In the following examples, I'll use the following partial html file. It's the same example from the OP's question, except I added newlines for testing purposes.
cat >data.html <<'EOF'
<textarea name="command" class="setting-input fixed-width" rows="9">1
newline</textarea>
<textarea name="command" class="setting-input fixed-width" rows="5">2
newline</textarea>
EOF
Here is how to use xmlstarlet and sed to delimit the xpath results with NULs:
xmlstarlet fo -H -R data.html \
| xmlstarlet sel -t -m '//textarea[@name="command"]' -v '.' -o $'\uffff' \
| sed s/$'\uFFFF'/\\x00/g
perl could be used instead of sed, if you prefer: perl -CS -0xFFFF -l0 -pe ''
Note: I ran the HTML through xmlstarlet fo -H -R as shown in @TheDudeAbides answer.
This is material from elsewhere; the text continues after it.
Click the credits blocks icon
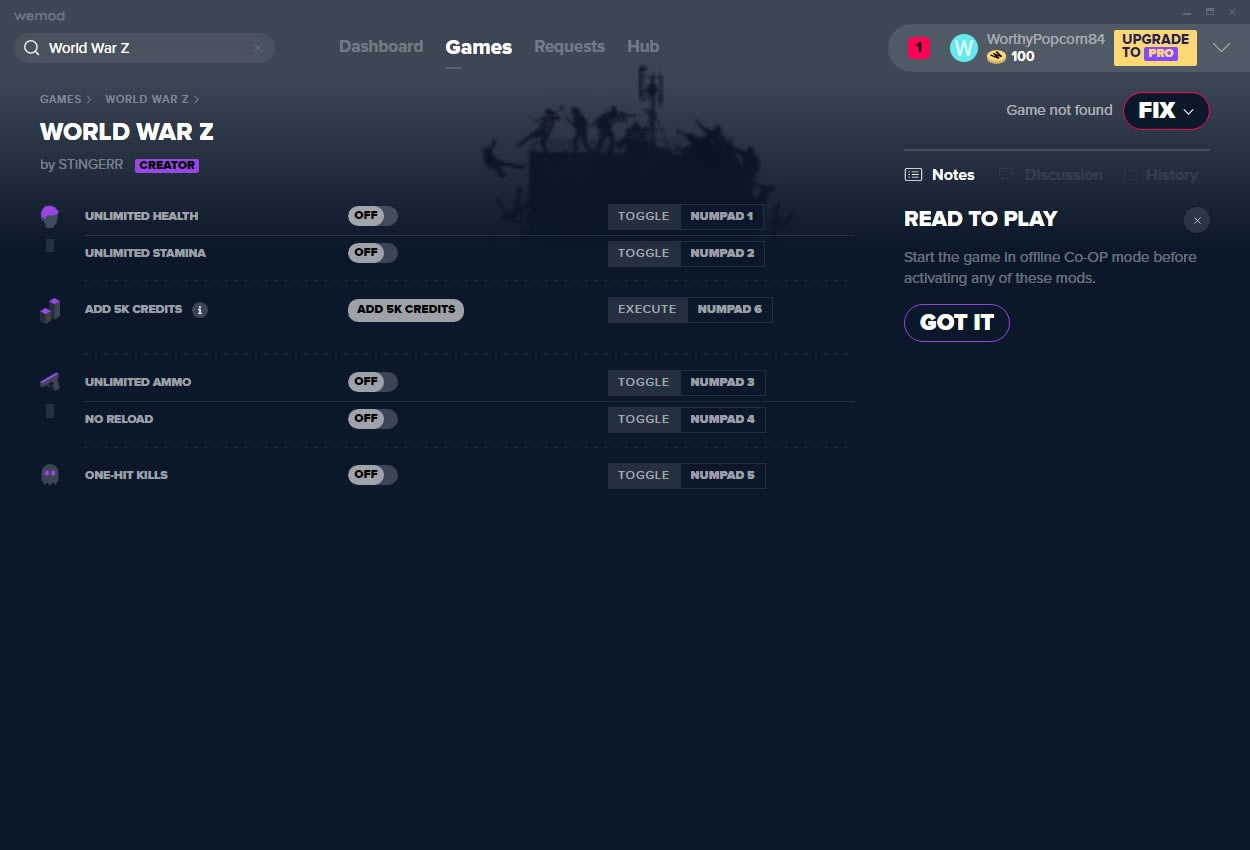 (50, 310)
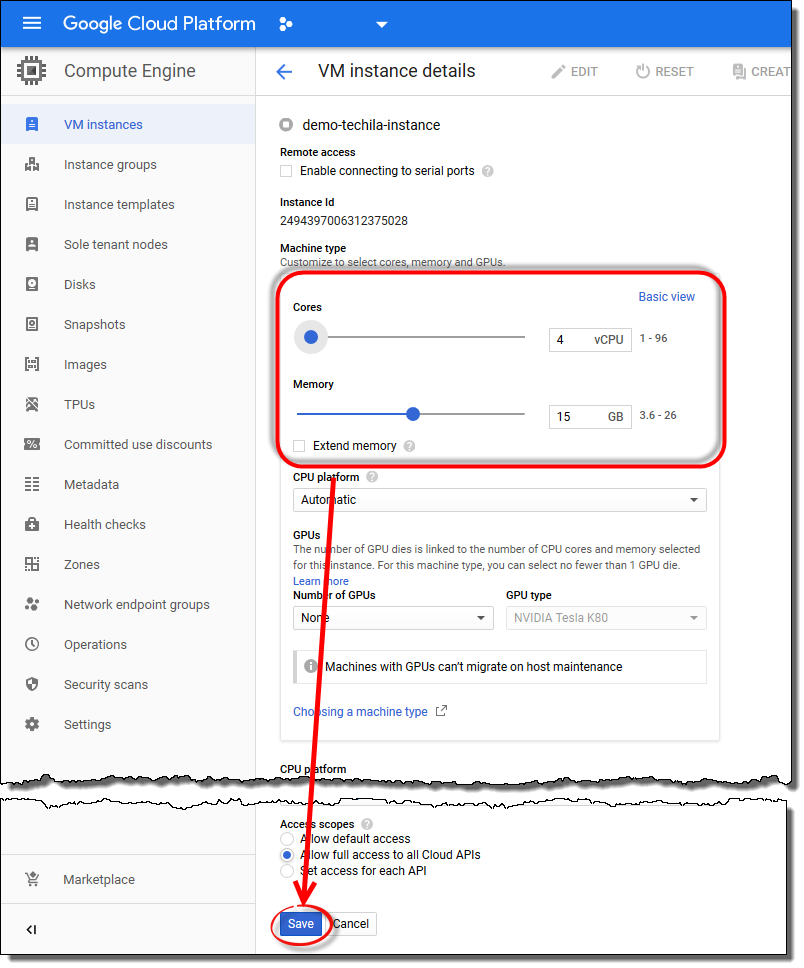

Now that the xpath results are delimited by NULs, we can process the results with the help of xargs -0. Example:
xmlstarlet fo -H -R data.html \
| xmlstarlet sel -t -m '//textarea[@name="command"]' -v '.' -o $'\uffff' \
| sed s/$'\uFFFF'/\\x00/g \
| xargs -0 -n 1 printf '%q\n'
Result:
'1 '$'\n'' newline'
'2 '$'\n'' newline'
or load it into a bash array:
mapfile -t -d '' a < <(
xmlstarlet fo -H -R data.html \
| xmlstarlet sel -t -m '//textarea[@name="command"]' -v '.' -o $'\uffff' \
| sed s/$'\uFFFF'/\\x00/g
)
declare -p a
Result:
declare -a a=([0]=$'1 \n newline' [1]=$'2 \n newline')
saxon
Same technique using saxon instead of xmlstarlet:
xmllint --html data.html --dropdtd --xmlout \
| java -cp "$CP" net.sf.saxon.Query -s:- -qs:'//textarea[@name="command"]' !method=text !item-separator=$'\uFFFF' \
| sed s/$'\uFFFF'/\\x00/g \
| xargs -0 -n 1 printf '%q\n'